| What is required |
Here is the task for the listing below: output exactly the lines from the one containing "Screen dimensions: 604x456" through the one containing "the blue @AseefaBZ", and leave out the pictures.

─── Source data

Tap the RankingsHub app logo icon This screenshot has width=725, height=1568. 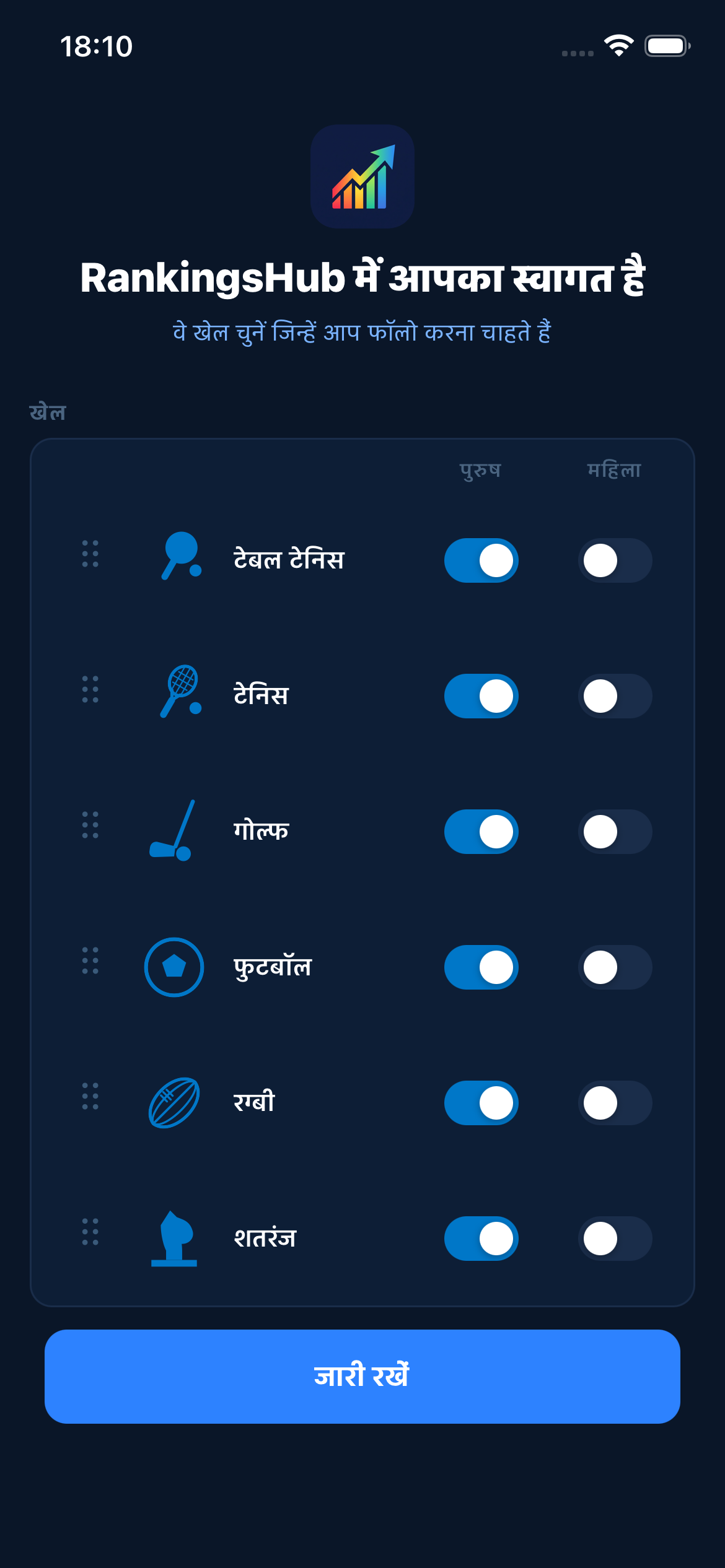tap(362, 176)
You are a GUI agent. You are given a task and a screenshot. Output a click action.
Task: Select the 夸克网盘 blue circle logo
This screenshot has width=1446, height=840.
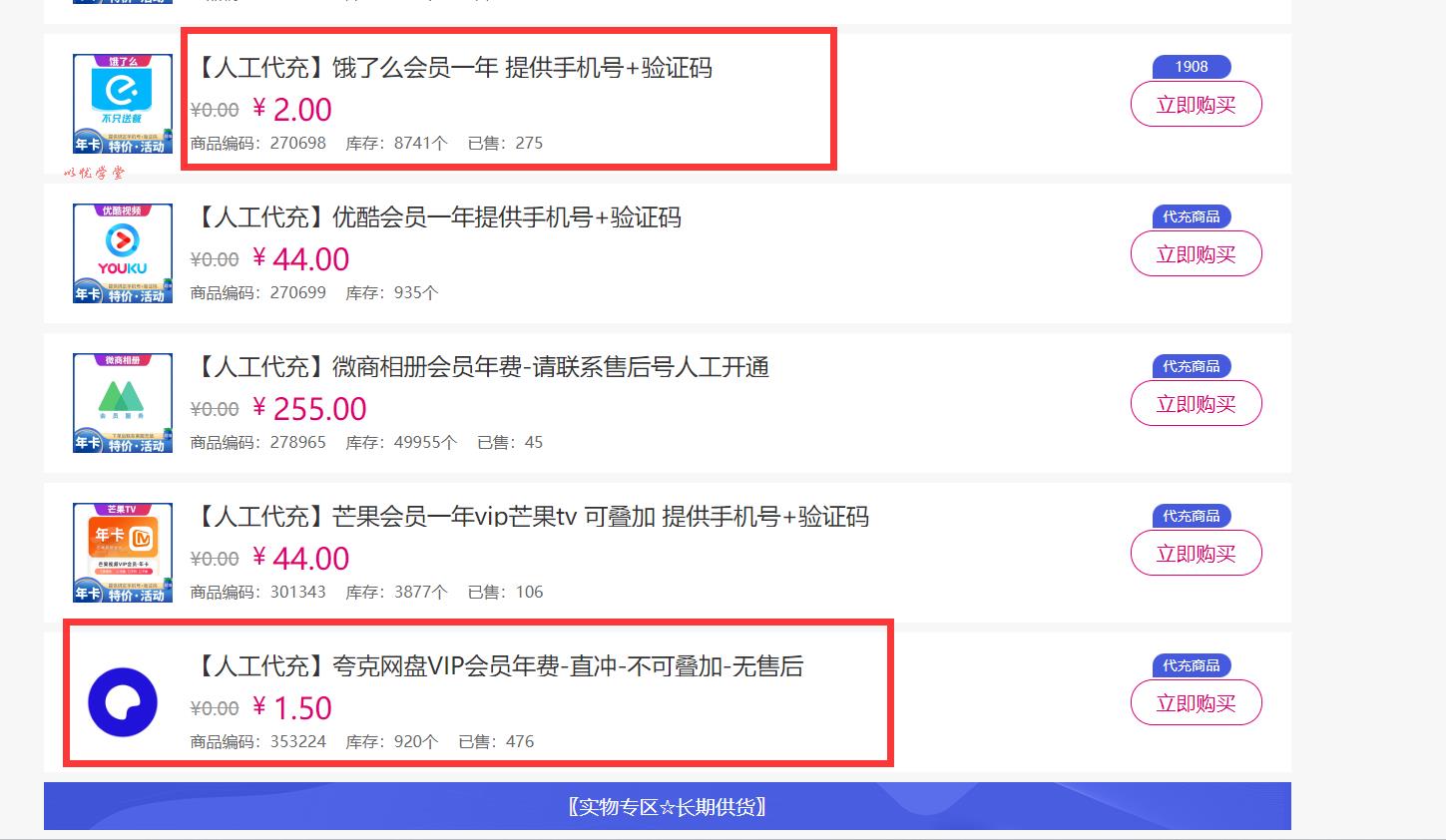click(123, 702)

──────
─── Source data

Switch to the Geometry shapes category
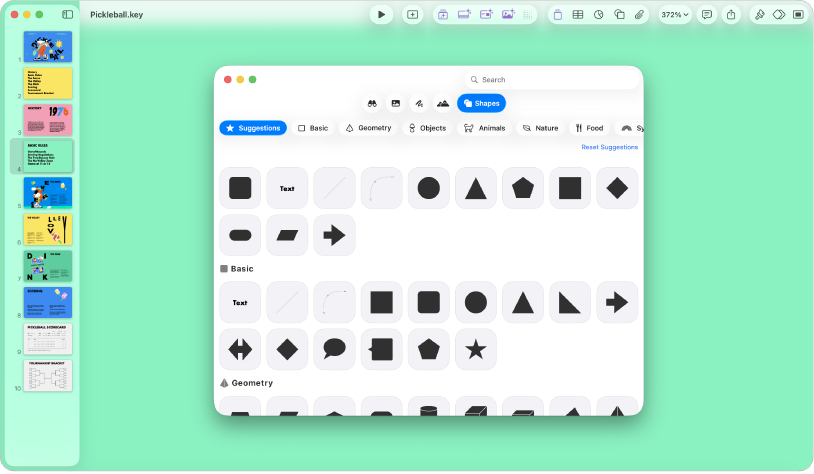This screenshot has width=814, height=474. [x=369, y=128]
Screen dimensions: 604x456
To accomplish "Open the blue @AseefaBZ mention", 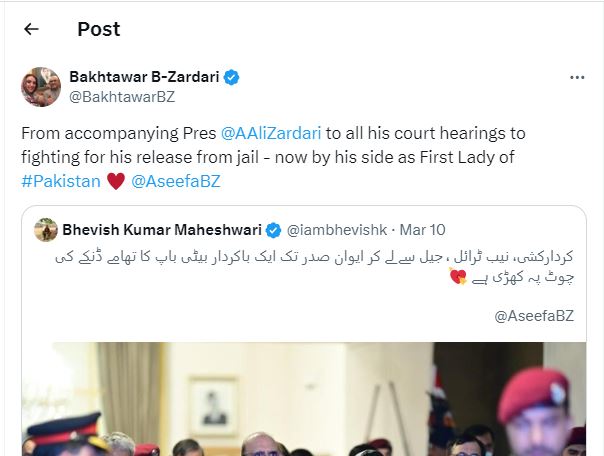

──────

| Worked solution |
Screen dimensions: 604x456
To accomplish "Open the blue @AseefaBZ mention", 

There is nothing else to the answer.